#### Exercise brief
Print again, word for word, all of the records below, and leave the pictures out.
*** Data under study
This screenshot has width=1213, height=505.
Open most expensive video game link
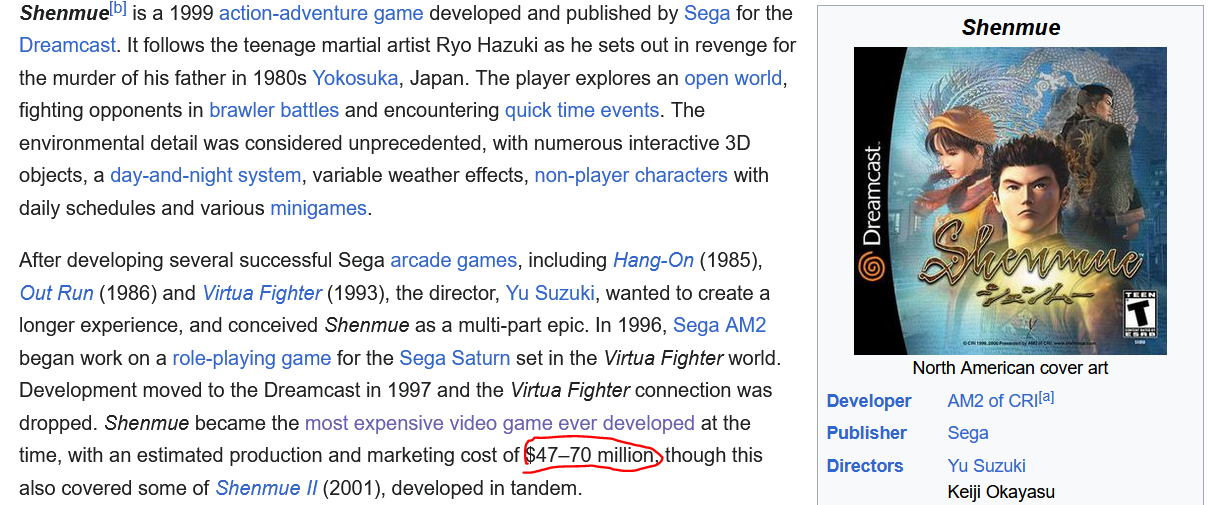499,423
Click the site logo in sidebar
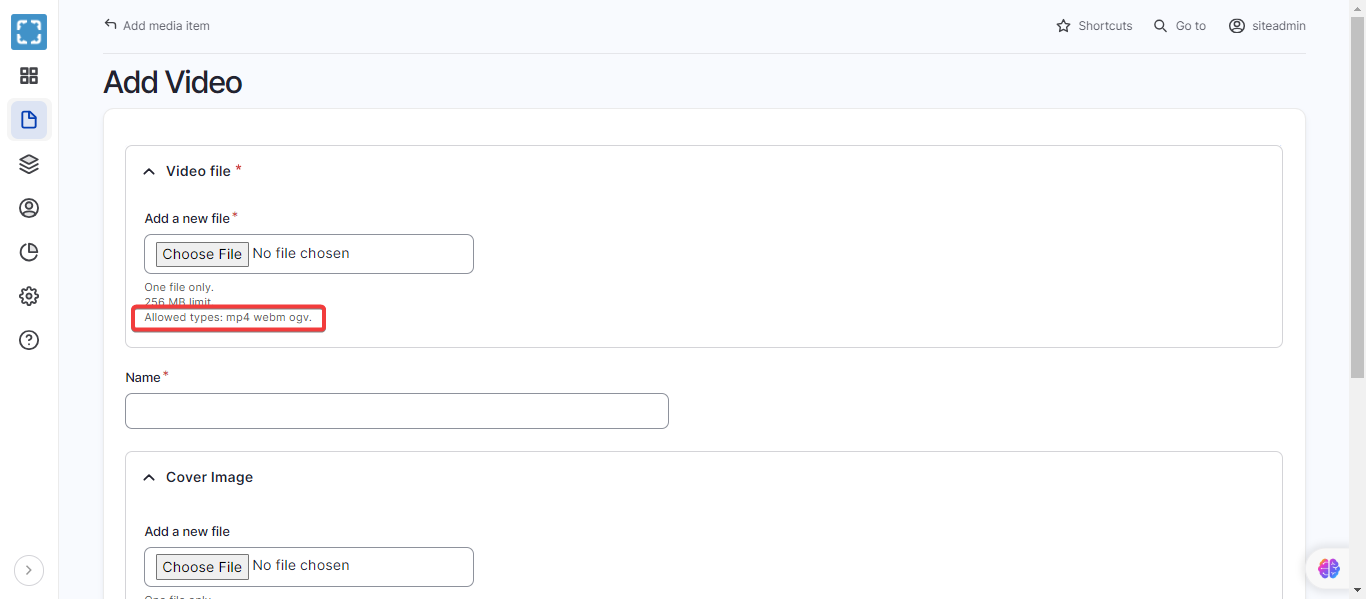This screenshot has height=599, width=1366. tap(29, 32)
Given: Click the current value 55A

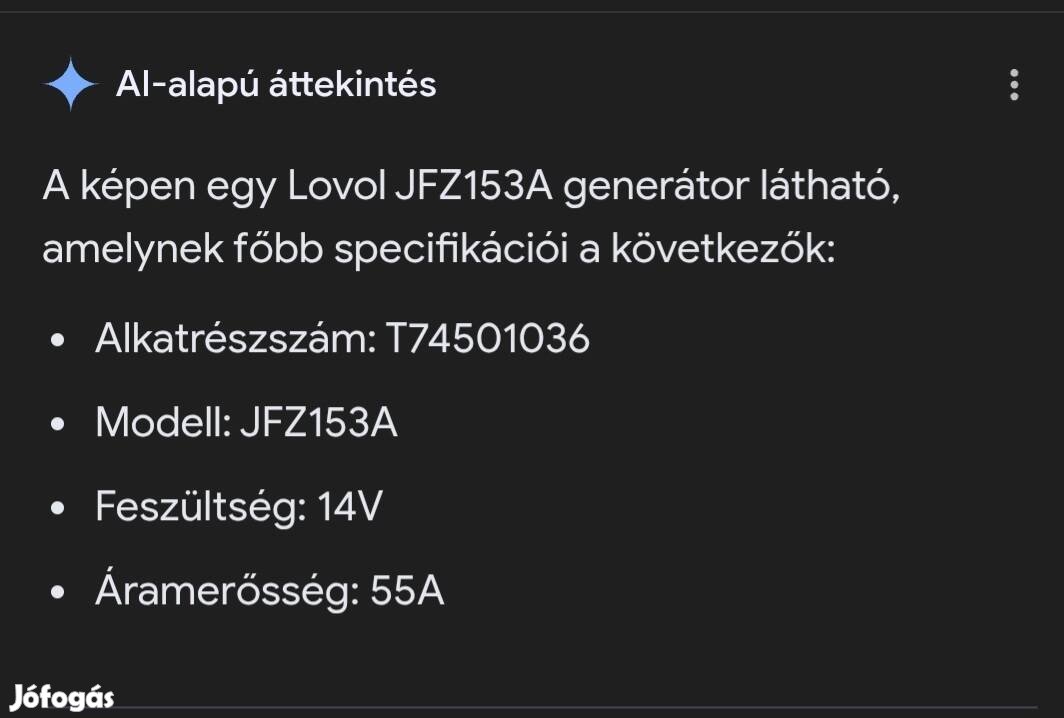Looking at the screenshot, I should pos(407,592).
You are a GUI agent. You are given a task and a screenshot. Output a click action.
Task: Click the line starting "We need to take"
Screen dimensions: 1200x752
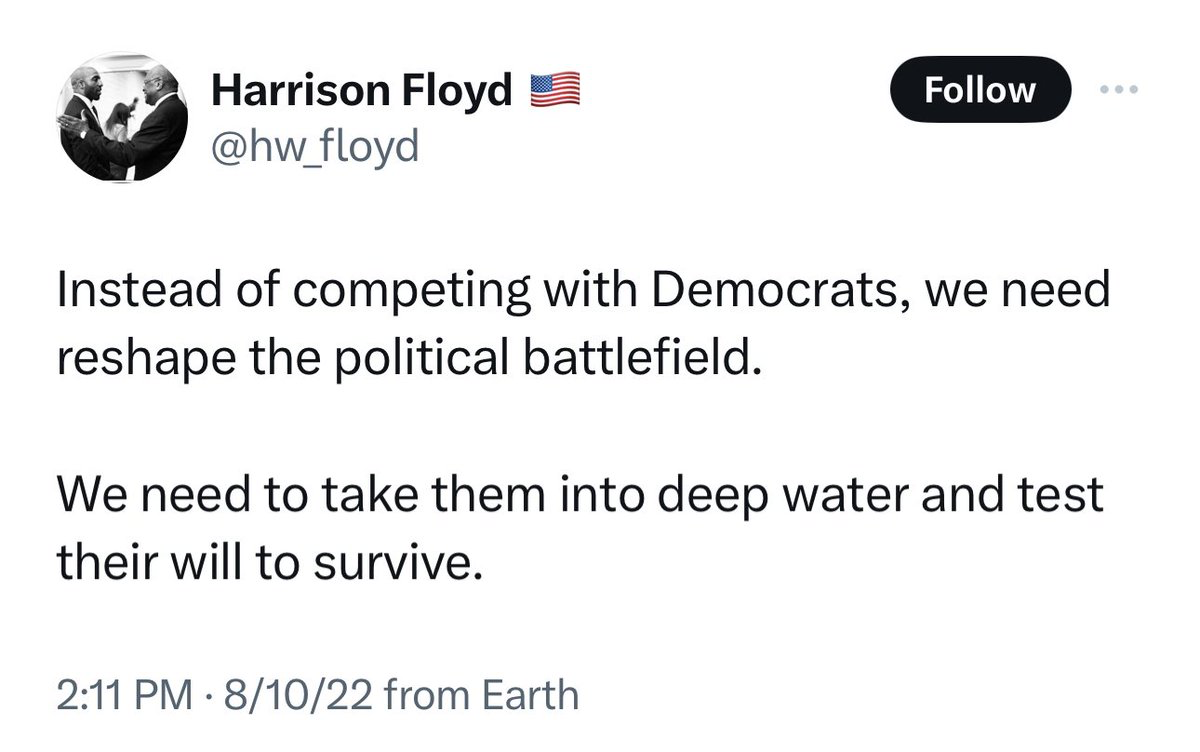point(580,496)
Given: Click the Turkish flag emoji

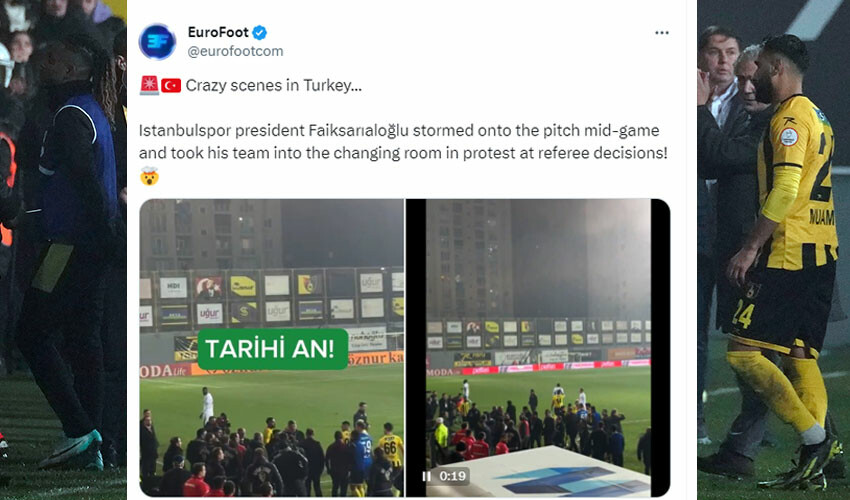Looking at the screenshot, I should coord(171,86).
******
#### Result
This screenshot has width=1213, height=505.
Open most expensive video game link
499,423
Click the site logo in sidebar
This screenshot has height=599, width=1366. tap(29, 32)
Given: Click the current value 55A

Looking at the screenshot, I should pos(407,592).
You are a GUI agent. You are given a task and a screenshot. Output a click action.
Task: Click the line starting "We need to take"
Screen dimensions: 1200x752
point(580,496)
Given: Click the Turkish flag emoji

Looking at the screenshot, I should coord(171,86).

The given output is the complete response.